Trading on its first day on the New York Stock Exchange, shares of Spotify Technology SA experienced a 12.9 percent increase, outlining a rather straightforward debut for the company, which might mean the reliance on Wall Street brokers will not be needed for other companies looking to go public.
On
Monday, the NYSE put the Spotify shares at a reference price of $132
and nearly a 26 percent increase saw them opening on $165.90.
However, the session closed the share at $149.01, valuing the largest
streaming service in the world at $26.5 billion.
For
companies who are seeking to list directly on the market without
selling newer shares, Spotify’s move was seen as a test. People had
keen interest in it because if they were to succeed, it would mean
company could save on millions of dollars of fees that they usually
pay underwriters.
Chi-Hua
Chien, who invested in Spotify early, said that the shares had a fair
price and was independent of involvement from banks or institutional
investors. Chien currently works for Goodwater Capital, a venture
based capital firm based in San Mateo in California.
However, investors were warned by market-watchers to be careful, as this was only the first day of trading and recent tech IPOs had mixed performances in the market, with the music streaming competitors in abundances as well.

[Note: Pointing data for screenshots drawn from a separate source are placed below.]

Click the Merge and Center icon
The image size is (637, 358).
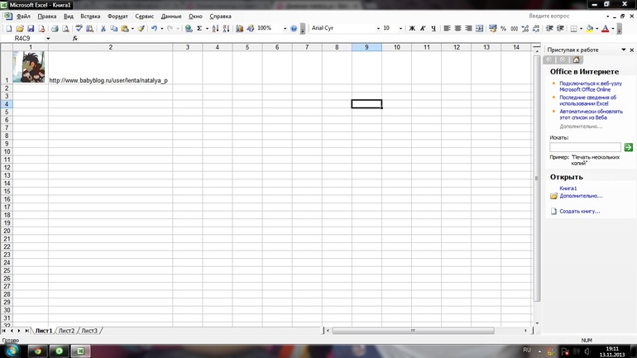point(479,28)
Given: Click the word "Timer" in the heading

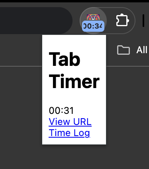Looking at the screenshot, I should point(74,81).
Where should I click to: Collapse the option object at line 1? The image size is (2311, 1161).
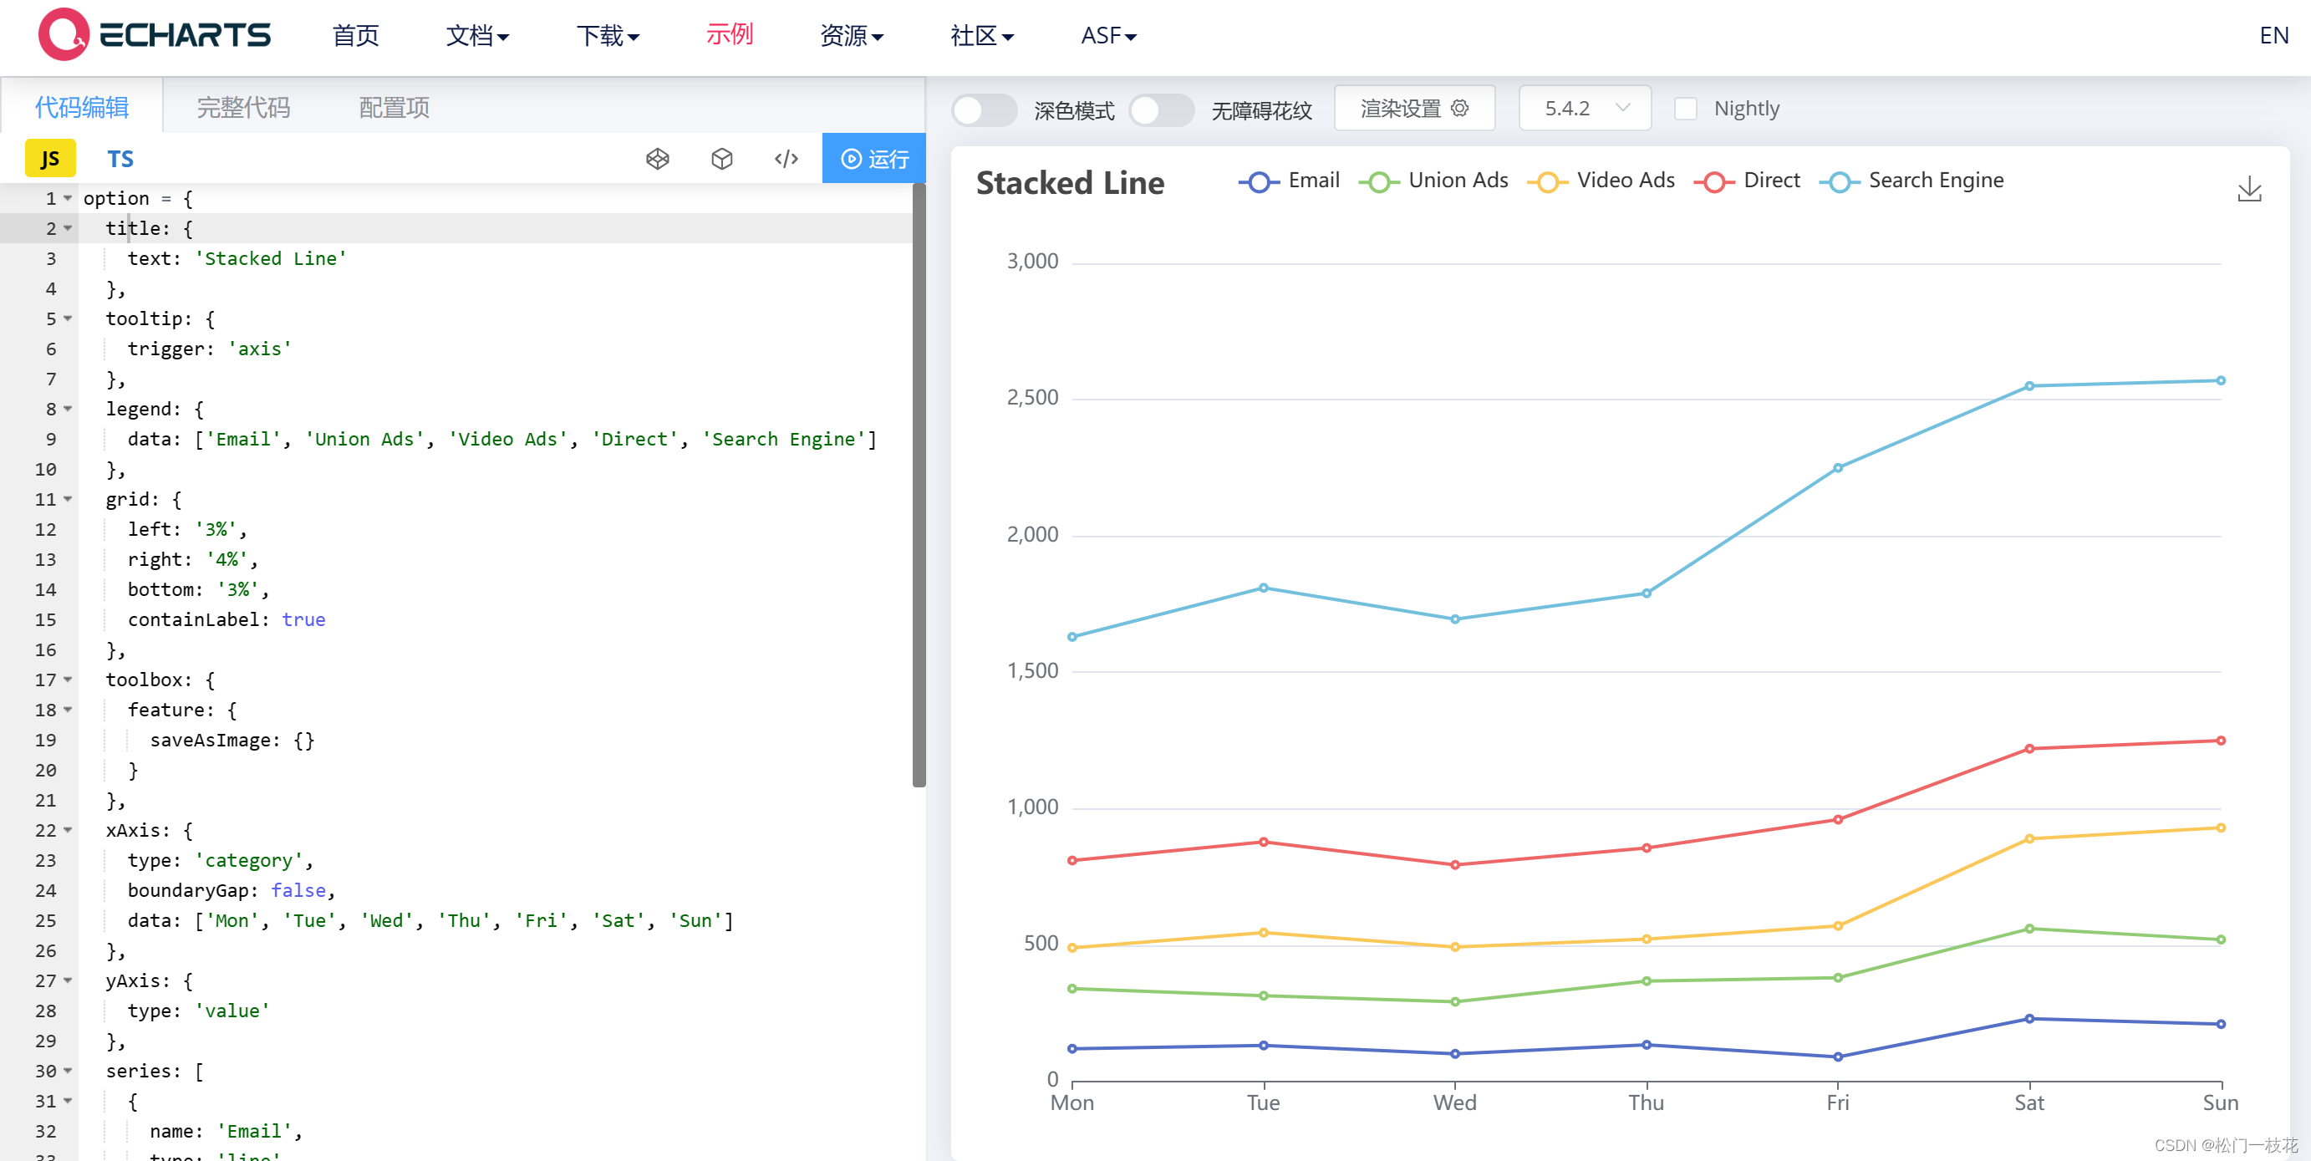[66, 198]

However, investors were warned by market-watchers to be careful, as this was only the first day of trading and recent tech IPOs had mixed performances in the market, with the music streaming competitors in abundances as well.
Spotify’s
direct listing was the largest on record, as it crossed Snap Inc. in
value, which is the owner of Snapchat. However, it could not beat the
Alibaba Group Holding Ltd or Facebook Inc., which in recent years
have been the highest tech companies to be listed.
A
transformation is music was brought on by Spotify, as it overcame
hurdles from various artists and record labels after making its
debut. The company, however, has not yet made profits owing to
competition from companies such as Apple Inc.
According
to Michael Carvin, a technology firm SmartAsset’s chief executive
of personal finance, reservations regarding the company are valid, as
Spotify’s only source of income seems to be from content licensing.
He also mentioned that Apple Music has done well because a wide of
range of products it can market its music to, whereas Spotify has no
such luxury despite it being twice the size of Apple Music in terms
of scale.
46
million people are subscribed to the Apple Music services, whereas
Spotify has 71 million people registered as premium subscribers, but
with people who give their credit card numbers for a free trial,
included in that number.
Other
rivals of Spotify include Amazon Music Unlimited, which has 16
million subscribers to its name, as well as Pandora with 5.48 million
subscriber in total. However, Google Play Music of Google does not
provide data regarding the number of subscribers.
Spotify recorded a revenue of $5 billion
in 2017, but the listing has seen the company’s enterprise value,
which is calculated using the debt and cash in its balance sheet,
increase five times that amount. This has meant that it has a higher
ratio of enterprise value-to-sales than Pandora Media Inc., but
significantly lesser than Netflix Inc. and Dropbox Inc.